The dose context matters. The Berry lab study used a concentration equivalent to a single 30-gram serving. Many keto protein bars and sugar-free ice creams contain 15 to 25 grams per serving, and some people eat more than one serving in a day. Whether cumulative daily exposure over months or years looks different from a single-dose cell study is not yet answered in humans.

If you have existing cardiovascular risk factors, treating erythritol-sweetened products as a sometimes-food rather than a daily unlimited sugar substitute is a reasonable position consistent with the current evidence. Your doctor can help you apply that to your specific situation.

How Do You Know If a Product Contains Erythritol?

Erythritol is a sugar alcohol. Sugar alcohols appear in the "Total Carbohydrates" section of Canadian and U.S. nutrition labels. The name is not always front-and-centre on the packaging.

Look for these in the ingredients list:

Products most likely to carry significant erythritol: keto bars and cookies, sugar-free chocolate, low-carb ice cream, sugar-free gummy candy, and some protein powders.

If you want to check before you eat, NoJunk scans the barcode and surfaces ingredients worth reviewing, including sugar alcohols. The ingredient glossary inside the app gives more context on specific additives.

Frequently Asked Questions

Is erythritol FDA-approved as safe?

Yes. Erythritol has GRAS status from the FDA, meaning it is recognized as safe based on the evidence available at the time of that determination. GRAS status does not mean a substance carries zero risk under any condition, or that new research cannot raise new questions. The FDA's own evaluation of the 2023 Witkowski study found the data did not establish a causal link between consuming erythritol and cardiovascular events (FDA evaluation). The current GRAS determination remains in place as of this writing.

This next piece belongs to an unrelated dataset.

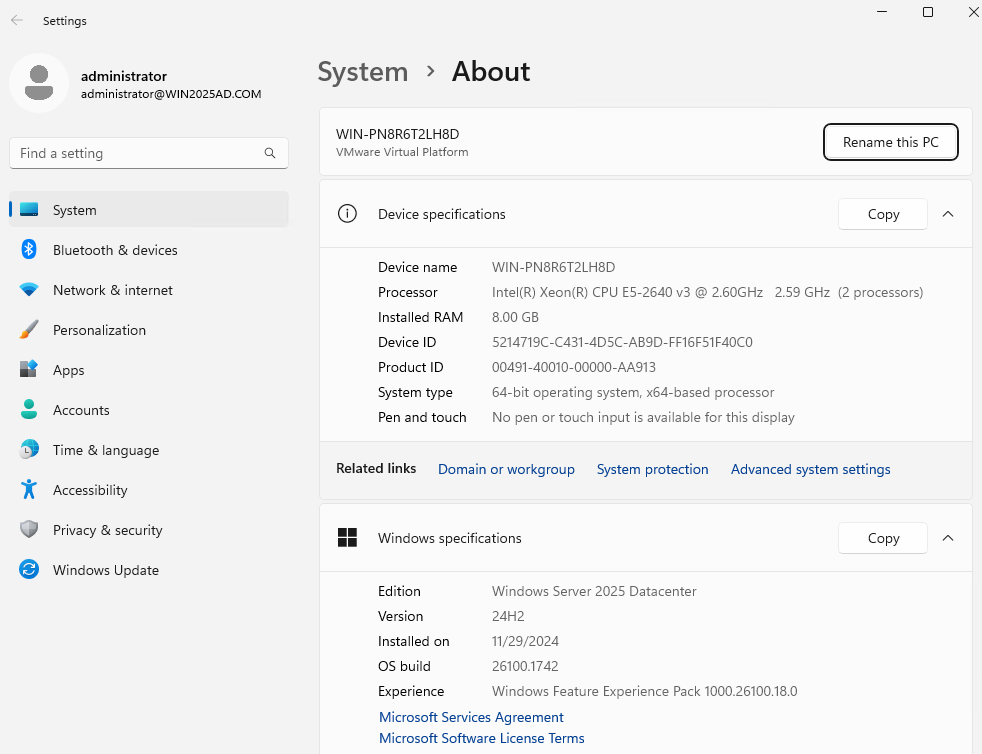Open Personalization via its paintbrush icon
Viewport: 982px width, 754px height.
click(29, 330)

Does erythritol raise blood sugar?

No. Erythritol has a glycemic index of essentially zero. Unlike sorbitol or xylitol, it is absorbed in the small intestine and excreted largely unchanged in urine, which also means it typically does not cause the digestive side effects other sugar alcohols produce at moderate doses. That profile is why it became common in diabetic-friendly and keto products.

What is "plasma erythritol" and is it different from dietary erythritol?

Plasma erythritol is the concentration of erythritol measured in a blood sample. It reflects both erythritol you consume in food and erythritol your body produces naturally through metabolism. The observational studies (Witkowski 2023, ARIC 2025) measure plasma levels, not dietary intake logs. This distinction matters: high plasma erythritol in some people may reflect metabolic processes that are themselves markers of cardiovascular risk, independent of how much erythritol those people eat.

What exactly did the FDA say about erythritol?

The FDA reviewed the Witkowski 2023 Nature Medicine paper and published a written evaluation (FDA document). The agency concluded that the observational studies "did not establish a causal link between consuming erythritol and the observed effects" and noted that the cohorts consisted of people already at higher cardiovascular risk, making extrapolation to the general healthy adult population uncertain. The FDA did not call for restrictions or label changes based on that review.

How much erythritol is typically in a "sugar-free" snack?

It varies significantly by product. As a rough range: a sugar-free chocolate bar typically contains 10 to 20 grams, a serving of keto ice cream 15 to 22 grams, and a single monk-fruit or stevia packet for coffee around 1 gram. The CU Boulder Berry study used a dose equivalent to 30 grams in a single beverage. Checking the "sugar alcohols" line in the nutrition facts panel of any specific product gives you the most reliable number.